Institutions can create any policies and procedures they like. Often they create such policies thinking that they will limit liability by stating that an MDA must 'supervise' or be present for induction, or do a preop on every patient. The ONLY effect of such policies however is to create a 'local' standard to the hospital which if not followed allows for a lawsuit where one might not otherwise be possible. If an MDA is not present for an induction and the policy says he must be, then the hospital and the MD are now in violation of the standard of care at that institution....but not at the one across the street which has no such policy.
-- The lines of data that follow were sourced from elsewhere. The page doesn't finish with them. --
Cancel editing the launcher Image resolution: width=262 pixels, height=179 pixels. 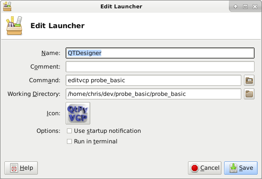(205, 168)
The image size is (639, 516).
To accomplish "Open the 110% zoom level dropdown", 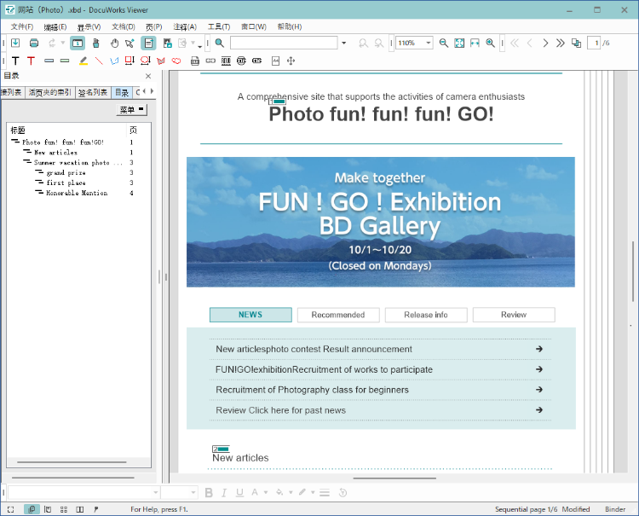I will point(428,43).
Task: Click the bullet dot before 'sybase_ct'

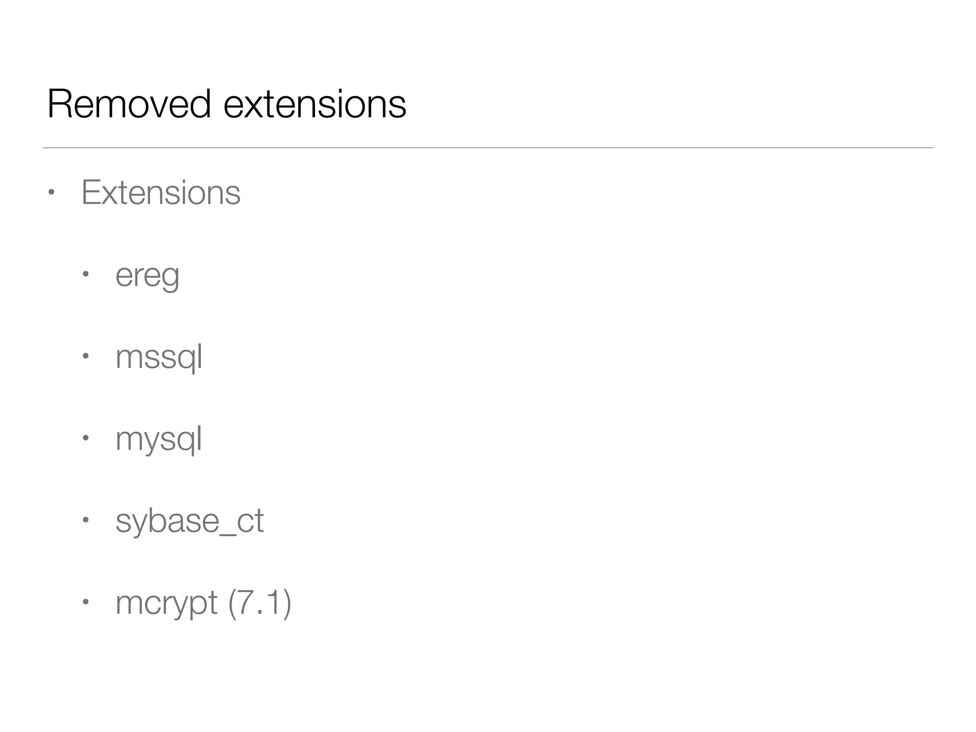Action: point(86,520)
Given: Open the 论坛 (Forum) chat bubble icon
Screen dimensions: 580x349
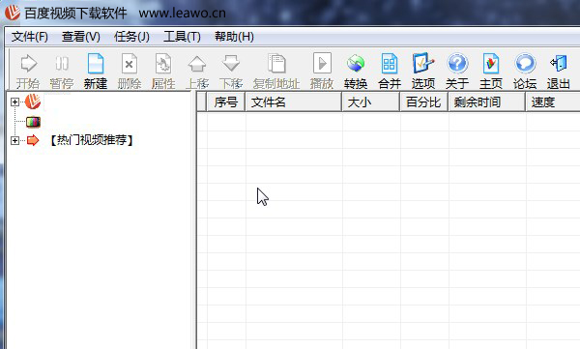Looking at the screenshot, I should [x=525, y=64].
SEE:Hospital Policies Can Create a standard of Care and Surprise Liability

MDAs and CRNAs often work in the same hospital in a situation where each does their own cases and the MDA does NOT supervise the CRNA. By virtue of working or being present in the same institution, regardless of who pays them, the MDA is NOT responsible for the actions of the CRNA in ANY way. That is a fact, that is the law.

Specializes in CRNA, Law, Peer Assistance, EMS.
I'm going to get flamed or banned from the forum for saying this, but it must be said.
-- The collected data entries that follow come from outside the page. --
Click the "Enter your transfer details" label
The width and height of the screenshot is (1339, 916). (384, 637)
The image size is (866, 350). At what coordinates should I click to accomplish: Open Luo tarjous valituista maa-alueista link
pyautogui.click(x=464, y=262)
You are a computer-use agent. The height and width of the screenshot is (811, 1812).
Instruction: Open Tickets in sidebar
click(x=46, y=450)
Anesthesiologists don't "collaborate" with CRNAs. It never happens. In hospitals where both practitioners are employed, there is a well-defined hierarchy where anesthesiologists ultimately have a supervisory role.

Simply put...you are WRONG.

Specializes in CRNA, Law, Peer Assistance, EMS.
I think there are some assumptions that can be safely made here.
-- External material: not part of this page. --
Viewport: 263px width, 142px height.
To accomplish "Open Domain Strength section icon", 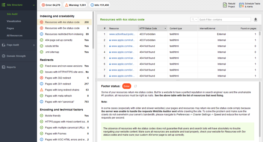I will click(3, 56).
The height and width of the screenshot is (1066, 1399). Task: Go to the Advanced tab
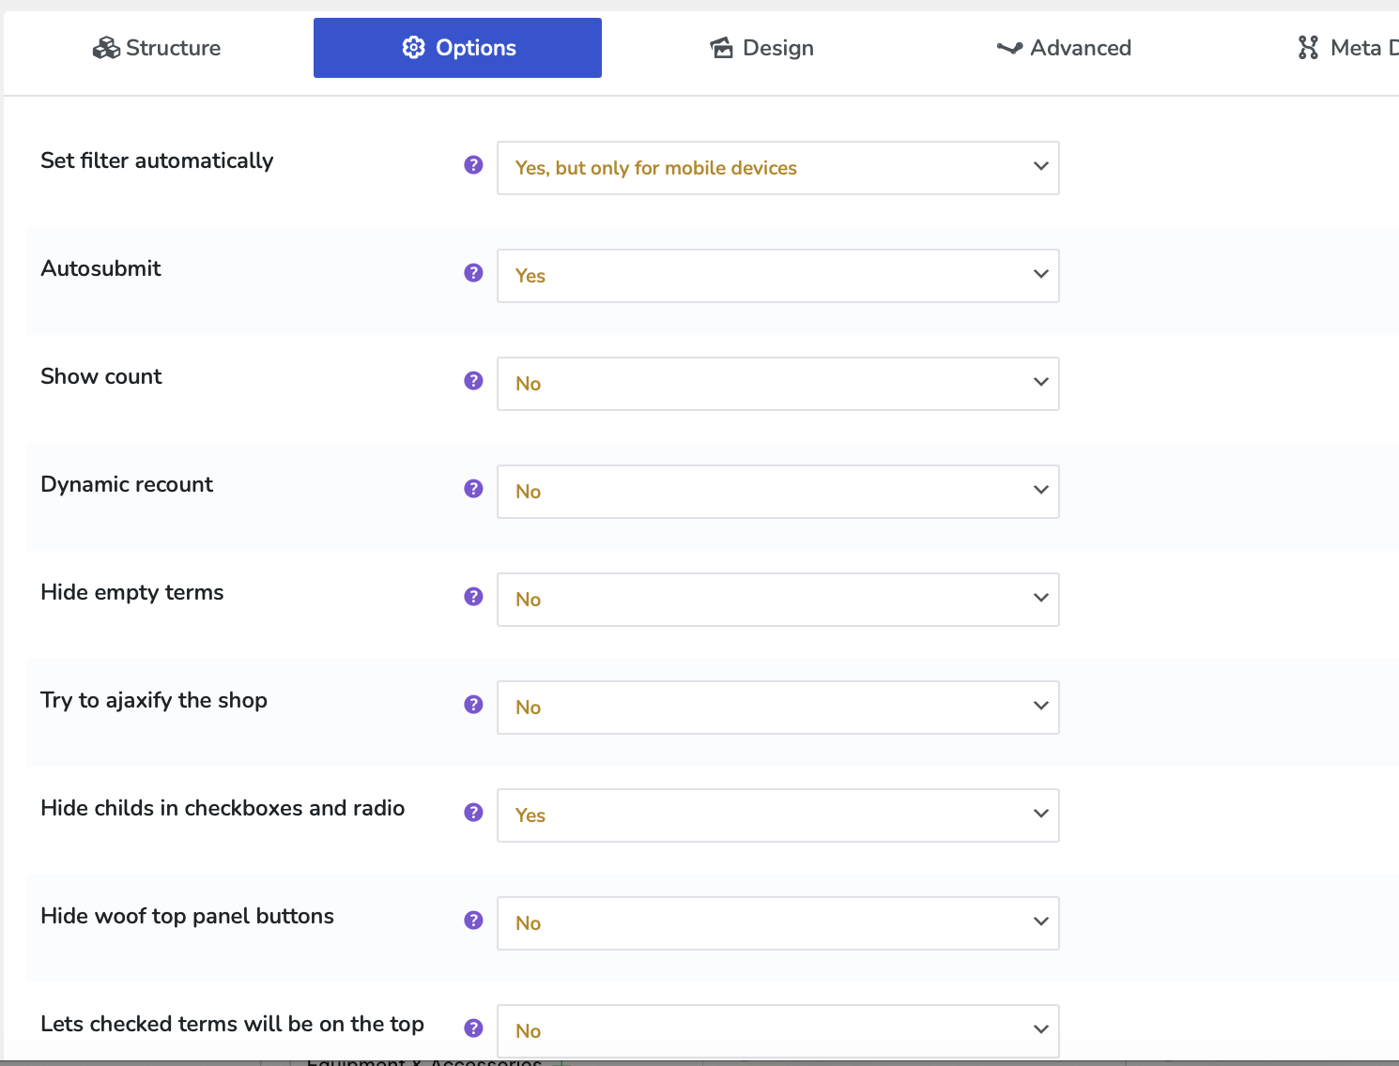pyautogui.click(x=1064, y=48)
1. An anesthesiologists training is broader than a CRNA's. And an internists training is broader than a DNP's.

2. There is no such thing as 'knowing too much' where skilled labor is concerned. The person delivering a baby who understands the pathophysiology of childhood brain tumors is just as good as the person who does not possess such knowledge. Their ability to practice, at very least, is every bit as good (....if not better).

As mid-level providers, CRNAs -- who have less education and training than anesthesiologists -- are taking the position that the information that they don't have is useless anyway. It's simply impossible to know the significance, or lack thereof, of knowledge you don't possess.

So basically what I'm trying to say is that CRNAs and DNPs, being in possession of a narrow knowledge-base, are not in a position to make an accurate assessment of what knowledge is useful and what isn't. I think this is a very reasonable argument.

That is an not unreasonable argument objectively. Fortunately CRNAs, medicare, the health care community at large, hospitals and patients do not rely on CRNAs to make the determination that CRNAs deliver safe, cost effective anesthesia care when working independently. They rely on over 100 years of safe practice, empirical and research evidence that this is so, as well as personal experience.

Specializes in CRNA, Law, Peer Assistance, EMS.
Just to make it clear an RRT does not need to be a CRNA nor do they have to be a RN to do anethesia. RRT's per CoARC can be AA-T or AA-C's. The RRT as far as the AA-C is a lot more qualified than a CRNA and is considered a PA (they are PA's). AA schooling is a lot different than CRNA schooling and a lot more complex. The classes are far more advanced than that taken by a RN. '

Min Req. MCAT or GRE. MCAT score no lower than 27 GRE I do not remember. Upon completion you need to pass the PANCE exam. PLAIN and SIMPLE.

AS I SAID HUGE DIFFERENCE BETWEEN CRNA AND AA-C.

WHAT in the world are you talking about? None of what you say is true. An RRT cannot "do" anesthesia period. CoARC has nothing to do with determining who can be an AA-C. I have no idea what an AA-T is. An RRT can go to AA school like anyone else but they are given no special consideration. They are the same as the guy with a BS in English who does to AA school having never been in the same room with a sick person.

AA school is not more complex than CRNA school...that is absurd. Classes are not far more advanced. Upon graduation AAs are far less experienced than CRNAs, most having been exposed to health care for only the two years of AA school. The clinical ability differences are very noticeable.